• **ASSIGNED TASK**: The records should be copied out again with no alteration.

• **Dataset items**:

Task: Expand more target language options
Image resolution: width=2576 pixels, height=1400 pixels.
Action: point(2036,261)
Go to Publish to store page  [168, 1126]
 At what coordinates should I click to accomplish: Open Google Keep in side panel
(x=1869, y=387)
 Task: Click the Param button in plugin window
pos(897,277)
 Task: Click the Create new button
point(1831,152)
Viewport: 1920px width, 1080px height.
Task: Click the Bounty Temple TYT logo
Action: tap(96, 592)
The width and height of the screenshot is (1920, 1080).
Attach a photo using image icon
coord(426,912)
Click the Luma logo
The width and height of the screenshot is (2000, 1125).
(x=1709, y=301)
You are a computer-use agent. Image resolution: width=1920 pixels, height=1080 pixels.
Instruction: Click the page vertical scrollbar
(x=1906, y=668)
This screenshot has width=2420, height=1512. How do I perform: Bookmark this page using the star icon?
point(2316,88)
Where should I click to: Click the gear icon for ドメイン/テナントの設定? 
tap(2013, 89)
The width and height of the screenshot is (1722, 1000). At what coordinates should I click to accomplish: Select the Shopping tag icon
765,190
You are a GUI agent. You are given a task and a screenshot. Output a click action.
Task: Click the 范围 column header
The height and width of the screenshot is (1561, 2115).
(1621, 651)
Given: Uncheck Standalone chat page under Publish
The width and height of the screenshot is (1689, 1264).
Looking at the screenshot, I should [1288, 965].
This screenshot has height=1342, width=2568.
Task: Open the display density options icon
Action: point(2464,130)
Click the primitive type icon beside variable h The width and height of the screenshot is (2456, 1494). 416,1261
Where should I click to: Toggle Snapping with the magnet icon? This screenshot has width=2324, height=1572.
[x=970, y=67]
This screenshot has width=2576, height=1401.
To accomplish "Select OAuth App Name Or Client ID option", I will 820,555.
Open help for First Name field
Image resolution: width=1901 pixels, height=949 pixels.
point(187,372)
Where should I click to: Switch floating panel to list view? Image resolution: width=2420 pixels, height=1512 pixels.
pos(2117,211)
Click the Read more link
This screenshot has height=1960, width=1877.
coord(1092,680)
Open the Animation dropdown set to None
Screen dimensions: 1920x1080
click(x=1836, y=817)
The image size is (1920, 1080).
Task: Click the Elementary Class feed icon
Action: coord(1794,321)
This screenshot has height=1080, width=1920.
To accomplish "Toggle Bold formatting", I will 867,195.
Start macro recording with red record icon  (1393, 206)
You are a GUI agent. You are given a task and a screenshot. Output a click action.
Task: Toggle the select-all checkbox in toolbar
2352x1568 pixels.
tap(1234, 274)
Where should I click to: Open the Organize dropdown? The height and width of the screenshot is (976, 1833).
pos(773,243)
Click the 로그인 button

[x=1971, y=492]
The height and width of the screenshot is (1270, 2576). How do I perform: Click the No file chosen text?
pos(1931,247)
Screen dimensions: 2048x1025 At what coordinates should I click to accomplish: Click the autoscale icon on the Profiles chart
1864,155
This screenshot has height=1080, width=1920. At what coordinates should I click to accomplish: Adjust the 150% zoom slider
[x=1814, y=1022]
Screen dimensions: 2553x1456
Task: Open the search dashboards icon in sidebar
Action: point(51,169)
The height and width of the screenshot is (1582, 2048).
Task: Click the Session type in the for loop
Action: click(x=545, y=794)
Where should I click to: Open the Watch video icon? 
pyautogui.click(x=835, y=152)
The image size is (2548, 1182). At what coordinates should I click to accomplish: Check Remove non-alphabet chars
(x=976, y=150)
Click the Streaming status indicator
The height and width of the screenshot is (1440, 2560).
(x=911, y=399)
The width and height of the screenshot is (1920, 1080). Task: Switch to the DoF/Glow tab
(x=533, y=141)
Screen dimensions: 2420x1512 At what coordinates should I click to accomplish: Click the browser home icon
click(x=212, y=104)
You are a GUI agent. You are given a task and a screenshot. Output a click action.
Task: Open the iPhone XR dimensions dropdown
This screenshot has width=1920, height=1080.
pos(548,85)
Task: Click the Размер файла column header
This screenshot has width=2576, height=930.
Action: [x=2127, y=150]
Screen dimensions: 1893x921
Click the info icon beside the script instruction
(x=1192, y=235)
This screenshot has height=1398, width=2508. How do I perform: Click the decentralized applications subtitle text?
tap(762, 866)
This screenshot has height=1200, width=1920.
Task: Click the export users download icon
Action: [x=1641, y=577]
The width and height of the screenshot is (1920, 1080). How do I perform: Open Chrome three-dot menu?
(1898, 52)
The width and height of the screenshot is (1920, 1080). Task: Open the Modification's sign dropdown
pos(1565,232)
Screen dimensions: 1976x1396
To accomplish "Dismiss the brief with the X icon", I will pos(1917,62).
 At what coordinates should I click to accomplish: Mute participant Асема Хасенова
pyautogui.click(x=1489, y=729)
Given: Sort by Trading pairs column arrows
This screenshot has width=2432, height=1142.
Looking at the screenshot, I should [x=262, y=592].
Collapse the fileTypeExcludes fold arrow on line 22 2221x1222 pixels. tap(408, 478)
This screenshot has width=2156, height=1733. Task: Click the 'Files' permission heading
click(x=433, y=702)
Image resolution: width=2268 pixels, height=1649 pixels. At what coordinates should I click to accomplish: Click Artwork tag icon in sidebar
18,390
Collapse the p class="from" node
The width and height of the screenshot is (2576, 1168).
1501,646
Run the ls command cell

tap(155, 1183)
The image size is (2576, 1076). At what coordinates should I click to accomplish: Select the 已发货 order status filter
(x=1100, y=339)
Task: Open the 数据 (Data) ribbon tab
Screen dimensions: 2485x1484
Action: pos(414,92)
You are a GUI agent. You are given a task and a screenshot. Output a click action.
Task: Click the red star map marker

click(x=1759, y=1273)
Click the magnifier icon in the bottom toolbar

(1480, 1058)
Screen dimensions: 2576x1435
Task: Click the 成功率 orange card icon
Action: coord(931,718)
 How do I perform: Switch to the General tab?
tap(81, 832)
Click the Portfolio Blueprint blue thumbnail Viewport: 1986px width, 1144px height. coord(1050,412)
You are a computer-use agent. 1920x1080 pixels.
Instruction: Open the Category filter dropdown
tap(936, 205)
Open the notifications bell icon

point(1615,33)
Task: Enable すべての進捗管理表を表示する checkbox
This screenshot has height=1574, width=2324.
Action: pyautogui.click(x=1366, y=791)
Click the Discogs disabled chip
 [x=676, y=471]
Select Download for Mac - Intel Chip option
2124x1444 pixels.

• **TASK OUTPUT**:
Task: Expand more target language options
Image resolution: width=2576 pixels, height=1400 pixels.
Action: point(2036,261)
Go to Publish to store page  [168, 1126]
 At what coordinates should I click to accomplish: Open Google Keep in side panel
(x=1869, y=387)
 Task: Click the Param button in plugin window
pos(897,277)
 Task: Click the Create new button
point(1831,152)
Viewport: 1920px width, 1080px height.
Task: Click the Bounty Temple TYT logo
Action: tap(96, 592)
The width and height of the screenshot is (1920, 1080).
Attach a photo using image icon
coord(426,912)
Click the Luma logo
The width and height of the screenshot is (2000, 1125).
(x=1709, y=301)
You are a computer-use agent. Image resolution: width=1920 pixels, height=1080 pixels.
Instruction: Click the page vertical scrollbar
(x=1906, y=668)
This screenshot has width=2420, height=1512. How do I perform: Bookmark this page using the star icon?
point(2316,88)
Where should I click to: Click the gear icon for ドメイン/テナントの設定? 
tap(2013, 89)
The width and height of the screenshot is (1722, 1000). At what coordinates should I click to accomplish: Select the Shopping tag icon
765,190
You are a GUI agent. You are given a task and a screenshot. Output a click action.
Task: Click the 范围 column header
The height and width of the screenshot is (1561, 2115).
(1621, 651)
Given: Uncheck Standalone chat page under Publish
The width and height of the screenshot is (1689, 1264).
Looking at the screenshot, I should [1288, 965].
This screenshot has height=1342, width=2568.
Task: Open the display density options icon
Action: point(2464,130)
Click the primitive type icon beside variable h The width and height of the screenshot is (2456, 1494). 416,1261
Where should I click to: Toggle Snapping with the magnet icon? This screenshot has width=2324, height=1572.
[x=970, y=67]
This screenshot has width=2576, height=1401.
To accomplish "Select OAuth App Name Or Client ID option", I will 820,555.
Open help for First Name field
Image resolution: width=1901 pixels, height=949 pixels.
point(187,372)
Where should I click to: Switch floating panel to list view? Image resolution: width=2420 pixels, height=1512 pixels.
pos(2117,211)
Click the Read more link
This screenshot has height=1960, width=1877.
coord(1092,680)
Open the Animation dropdown set to None
Screen dimensions: 1920x1080
click(x=1836, y=817)
The image size is (1920, 1080).
Task: Click the Elementary Class feed icon
Action: coord(1794,321)
This screenshot has height=1080, width=1920.
To accomplish "Toggle Bold formatting", I will 867,195.
Start macro recording with red record icon  (1393, 206)
You are a GUI agent. You are given a task and a screenshot. Output a click action.
Task: Toggle the select-all checkbox in toolbar
2352x1568 pixels.
tap(1234, 274)
Where should I click to: Open the Organize dropdown? The height and width of the screenshot is (976, 1833).
pos(773,243)
Click the 로그인 button

[x=1971, y=492]
The height and width of the screenshot is (1270, 2576). How do I perform: Click the No file chosen text?
pos(1931,247)
Screen dimensions: 2048x1025 At what coordinates should I click to accomplish: Click the autoscale icon on the Profiles chart
1864,155
This screenshot has height=1080, width=1920. At what coordinates should I click to accomplish: Adjust the 150% zoom slider
[x=1814, y=1022]
Screen dimensions: 2553x1456
Task: Open the search dashboards icon in sidebar
Action: point(51,169)
The height and width of the screenshot is (1582, 2048).
Task: Click the Session type in the for loop
Action: click(x=545, y=794)
Where should I click to: Open the Watch video icon? 
pyautogui.click(x=835, y=152)
The image size is (2548, 1182). At what coordinates should I click to accomplish: Check Remove non-alphabet chars
(x=976, y=150)
Click the Streaming status indicator
The height and width of the screenshot is (1440, 2560).
(x=911, y=399)
The width and height of the screenshot is (1920, 1080). Task: Switch to the DoF/Glow tab
(x=533, y=141)
Screen dimensions: 2420x1512 At what coordinates should I click to accomplish: Click the browser home icon
click(x=212, y=104)
You are a GUI agent. You are given a task and a screenshot. Output a click action.
Task: Open the iPhone XR dimensions dropdown
This screenshot has width=1920, height=1080.
pos(548,85)
Task: Click the Размер файла column header
This screenshot has width=2576, height=930.
Action: [x=2127, y=150]
Screen dimensions: 1893x921
Click the info icon beside the script instruction
(x=1192, y=235)
This screenshot has height=1398, width=2508. How do I perform: Click the decentralized applications subtitle text?
tap(762, 866)
This screenshot has height=1200, width=1920.
Task: Click the export users download icon
Action: [x=1641, y=577]
The width and height of the screenshot is (1920, 1080). How do I perform: Open Chrome three-dot menu?
(1898, 52)
The width and height of the screenshot is (1920, 1080). Task: Open the Modification's sign dropdown
pos(1565,232)
Screen dimensions: 1976x1396
To accomplish "Dismiss the brief with the X icon", I will pos(1917,62).
 At what coordinates should I click to accomplish: Mute participant Асема Хасенова
pyautogui.click(x=1489, y=729)
Given: Sort by Trading pairs column arrows
This screenshot has width=2432, height=1142.
Looking at the screenshot, I should [x=262, y=592].
Collapse the fileTypeExcludes fold arrow on line 22 2221x1222 pixels. tap(408, 478)
This screenshot has width=2156, height=1733. Task: Click the 'Files' permission heading
click(x=433, y=702)
Image resolution: width=2268 pixels, height=1649 pixels. At what coordinates should I click to accomplish: Click Artwork tag icon in sidebar
18,390
Collapse the p class="from" node
The width and height of the screenshot is (2576, 1168).
1501,646
Run the ls command cell

tap(155, 1183)
The image size is (2576, 1076). At what coordinates should I click to accomplish: Select the 已发货 order status filter
(x=1100, y=339)
Task: Open the 数据 (Data) ribbon tab
Screen dimensions: 2485x1484
Action: pos(414,92)
You are a GUI agent. You are given a task and a screenshot. Output a click action.
Task: Click the red star map marker

click(x=1759, y=1273)
Click the magnifier icon in the bottom toolbar

(1480, 1058)
Screen dimensions: 2576x1435
Task: Click the 成功率 orange card icon
Action: coord(931,718)
 How do I perform: Switch to the General tab?
tap(81, 832)
Click the Portfolio Blueprint blue thumbnail Viewport: 1986px width, 1144px height. coord(1050,412)
You are a computer-use agent. 1920x1080 pixels.
Instruction: Open the Category filter dropdown
tap(936, 205)
Open the notifications bell icon

point(1615,33)
Task: Enable すべての進捗管理表を表示する checkbox
This screenshot has height=1574, width=2324.
Action: pyautogui.click(x=1366, y=791)
Click the Discogs disabled chip
 [x=676, y=471]
Select Download for Mac - Intel Chip option
2124x1444 pixels.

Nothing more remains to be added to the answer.